## TRY IT
Where a picture appears, leave it out, and print the rest of the records as they are.

## RECORD EXCERPTS
>>>>
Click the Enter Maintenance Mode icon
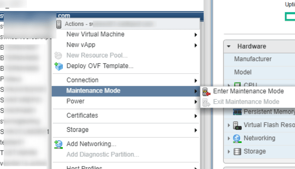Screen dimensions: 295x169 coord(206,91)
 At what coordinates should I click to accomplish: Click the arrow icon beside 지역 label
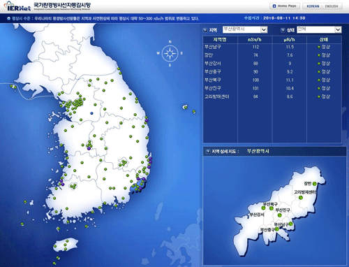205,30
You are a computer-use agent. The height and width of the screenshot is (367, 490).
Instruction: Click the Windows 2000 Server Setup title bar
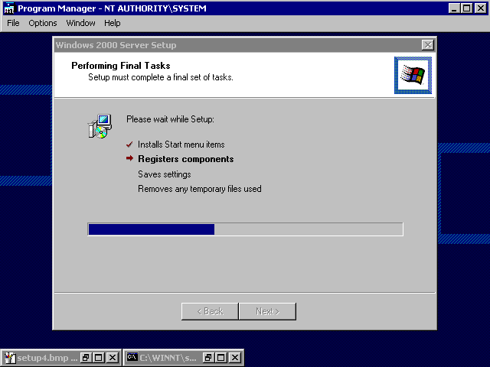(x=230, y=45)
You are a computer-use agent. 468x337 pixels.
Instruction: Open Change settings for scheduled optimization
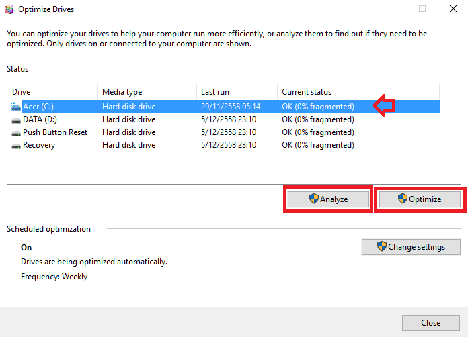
<<<<
## TASK SOLUTION
Click the Enter Maintenance Mode icon
Screen dimensions: 295x169 coord(206,91)
 At what coordinates should I click to accomplish: Click the arrow icon beside 지역 label
205,30
You are a computer-use agent. The height and width of the screenshot is (367, 490).
Instruction: Click the Windows 2000 Server Setup title bar
(x=230, y=45)
You are a computer-use agent. 468x337 pixels.
Instruction: Open Change settings for scheduled optimization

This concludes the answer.